GPU temps below 80 is good enough & for CPU below 60 under load(non-OC).

Your idle temps are high though it should be around 40 C. 

Post your cable management pics & fan placement details. May be cable clutter blocking airflow. For gamma use two top fans as exhaust & a high pressure intake fan. What's your avg. ambient temps?

I assume you are using the stock AMD cooler, so remount(if remounting apply fresh TIM) the cooler if possible.


----------



## saurabh_bansal90 (Aug 14, 2013)

avinandan012 said:


> GPU temps below 70 is good enough & for CPU below 60 under load(non-OC).
> 
> Your idle temps are high though it should be around 40 C.



The idle temperature in never even close to 40 C for none of the components...


----------



## avinandan012 (Aug 14, 2013)

is the cabinet placed in a closet? or corner of walls?


----------



## saurabh_bansal90 (Aug 14, 2013)

avinandan012 said:


> is the cabinet placed in a closet? or corner of walls?

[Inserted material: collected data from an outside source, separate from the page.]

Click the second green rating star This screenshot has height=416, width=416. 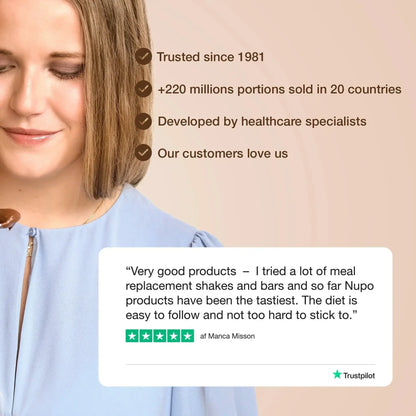pyautogui.click(x=146, y=336)
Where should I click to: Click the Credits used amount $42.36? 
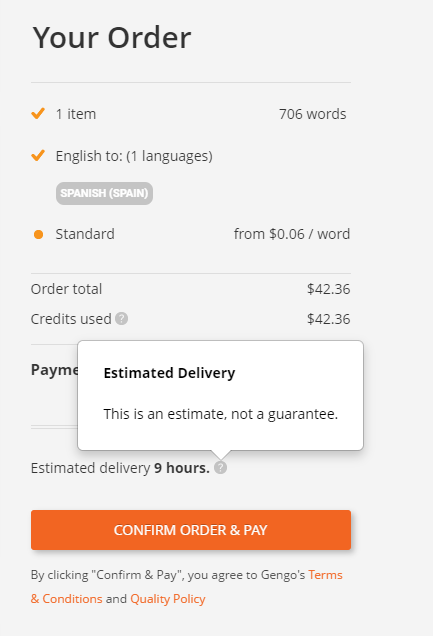pyautogui.click(x=328, y=319)
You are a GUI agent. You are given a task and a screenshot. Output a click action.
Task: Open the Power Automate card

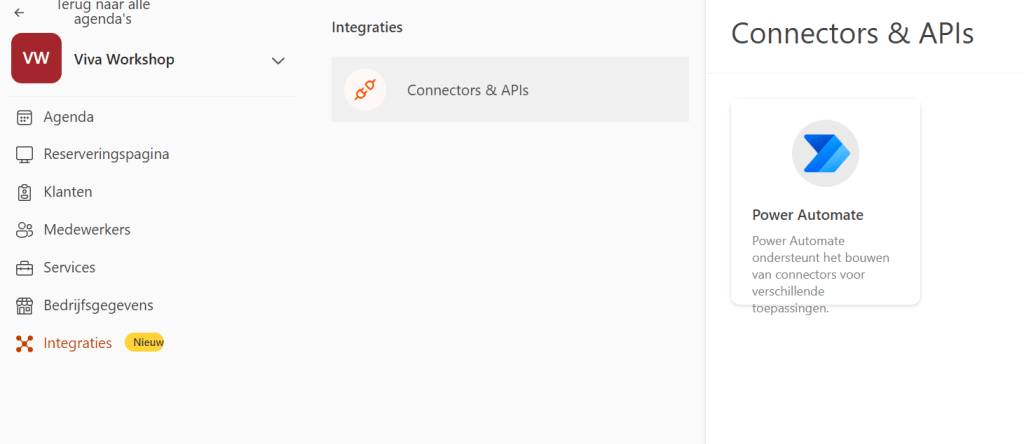pyautogui.click(x=825, y=215)
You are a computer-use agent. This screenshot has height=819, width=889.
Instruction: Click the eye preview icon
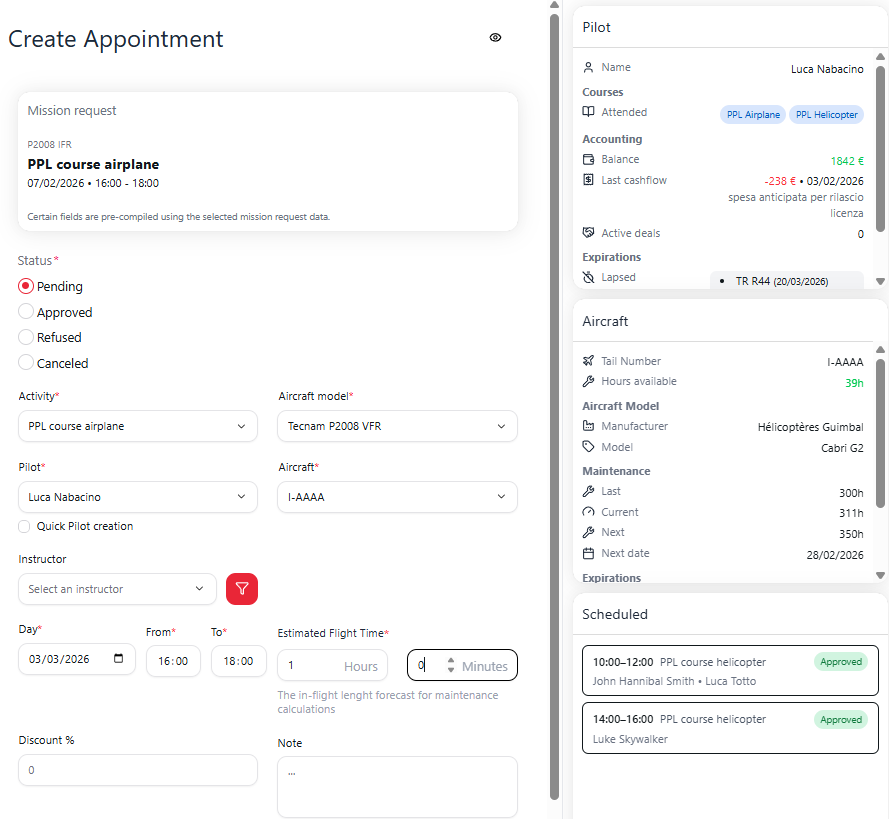click(495, 38)
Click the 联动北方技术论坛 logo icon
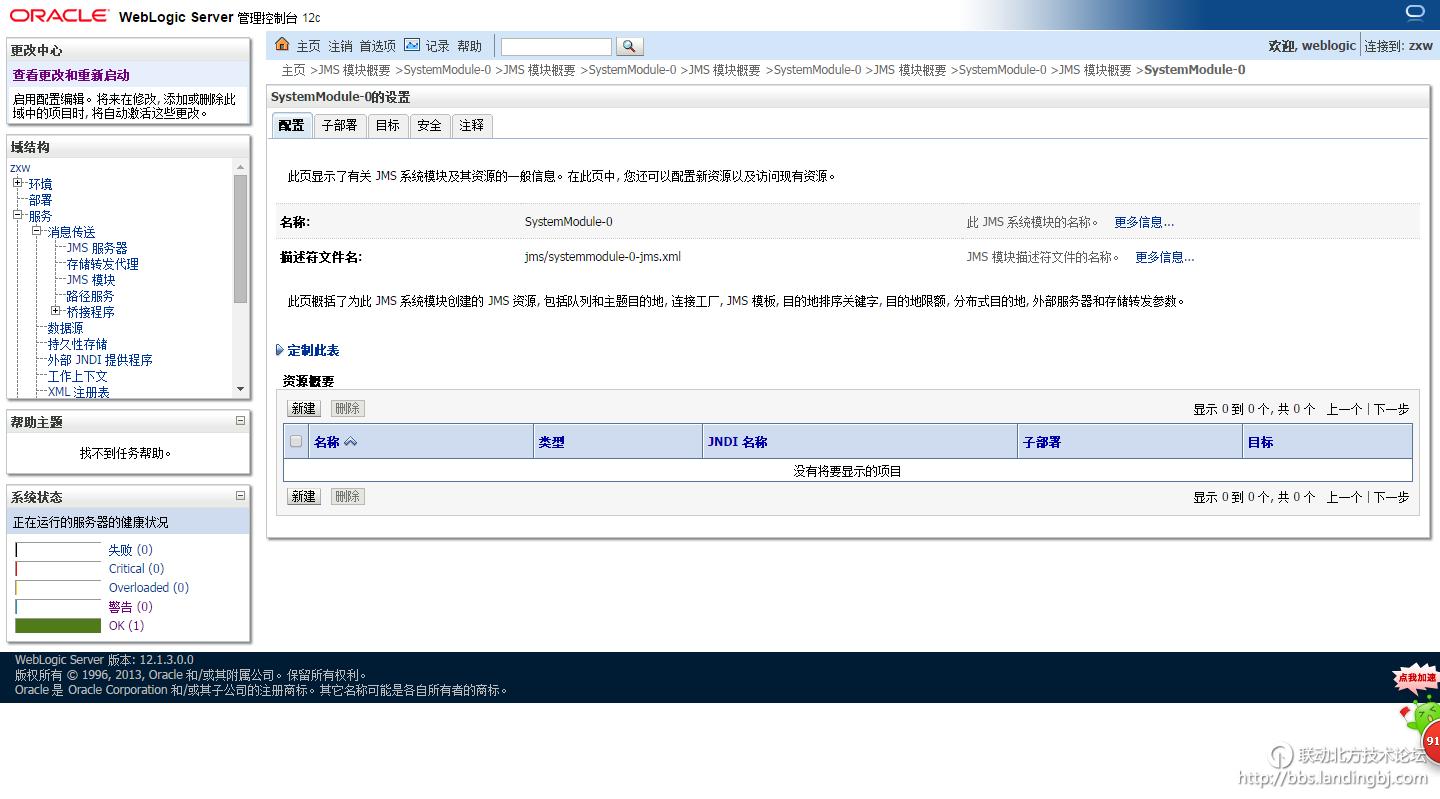 (1281, 757)
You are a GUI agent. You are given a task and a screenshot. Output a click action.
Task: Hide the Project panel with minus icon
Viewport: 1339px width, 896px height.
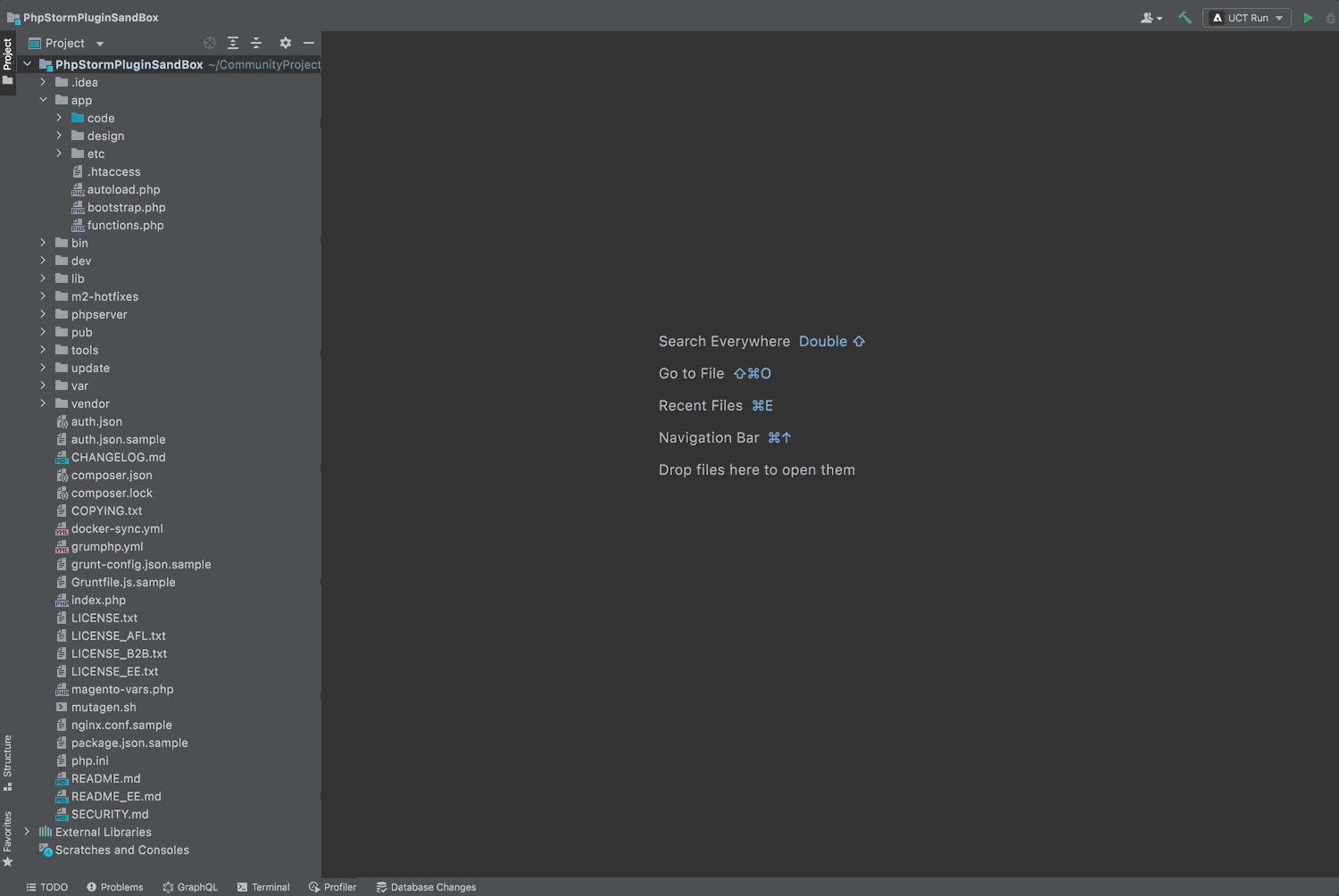[x=309, y=43]
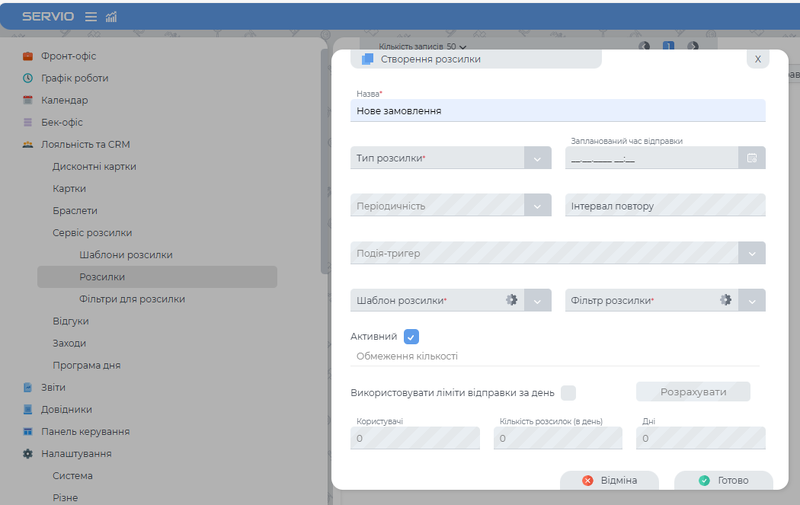
Task: Select Шаблони розсилки in sidebar
Action: click(125, 255)

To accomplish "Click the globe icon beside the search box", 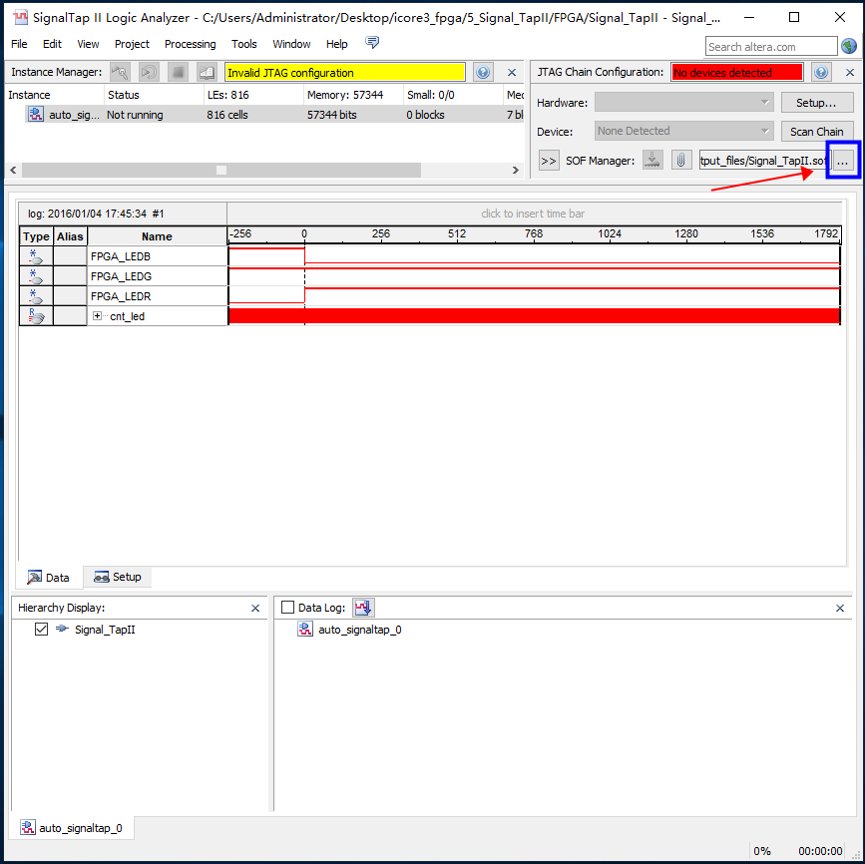I will click(849, 46).
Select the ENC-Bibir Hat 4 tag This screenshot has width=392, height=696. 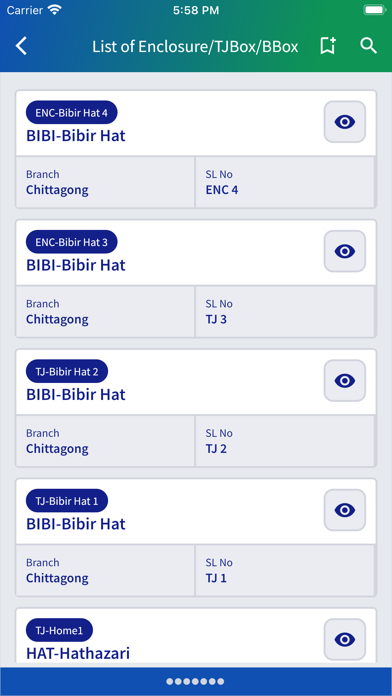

The cabinet is in a trolly, i'll try to upload a picture if possible.


----------



## tusharkulkarni008 (Aug 16, 2013)

I need same rig but at budget of70-80 k i want to  connect it to my smart tv 1080p wid 3d suppourt


----------



## saurabh_bansal90 (Nov 17, 2013)

rijinpk1 said:


> Congratspost the individual prices too.



rijinpk1 sry for posting the prices so late(CA article-ship really is really hectic, wasnt getting any time)

I know after four months the prices might be totally use less but still im posting it as I promised.

Got the whole config from a shop named as Premdeep Computers(just opposite to the Prime ABGB building)

The prices are as follows,
1)AMD FX 8350                  -12700
2)Asus M5A97 EVO R2.O      -7700
3)Ripjaws G-skills (4gb*2)     -5600
4)1 TB WD blue                  -4100
5)Dell 2240L                      -8900(probably the best thing in the whole rig,the looks of the monitor is like Deepika in Ram Leela sexy... BTW the movie is awesome)
6)NZXT Gamma                  -2300
7)Seasonic 620 Watts         -5200
8)Zotac GTX 760 AMP         -20500
9)Logitech C310 Webcam     -1600

The total comes to 68600

@shebz7

Dude i havent got a lot of time to play Games like BF3 and Arkham City(but yes i have tried both the games in full HD dont know what FPS i was getting i'll try again using fraps

Secondly the temperature problem still persists, as the ideal temperature was very high i removed the cabinet out of the trolly

Im uploading the sreenshots of the IDeal temperatures

(while playing games like BF3 the CPU temperature reaches 85-90 C
and the same does the motherboard and if i keep playing the game after that the Computer Shuts down automatically.

DO I need a heatsink (if yes which one is better the CM 212 evo or TX3)

@harshilsharma & Cilus
 the video playback problem has been solved I installed windows 7 and updated to the latest graphic drivers ant the videos just look amazing.

My only concern right now is about the temperature problem,please let me know if anything could be done about it.
I have stopped playing games after the auto shutdown thing happened as i dont want to damage any hardware.  

Also Special Thanks to my dear dear friend Aaron Brako for gifting me the humble bundle.(it's still sad that I'm not playing the games..)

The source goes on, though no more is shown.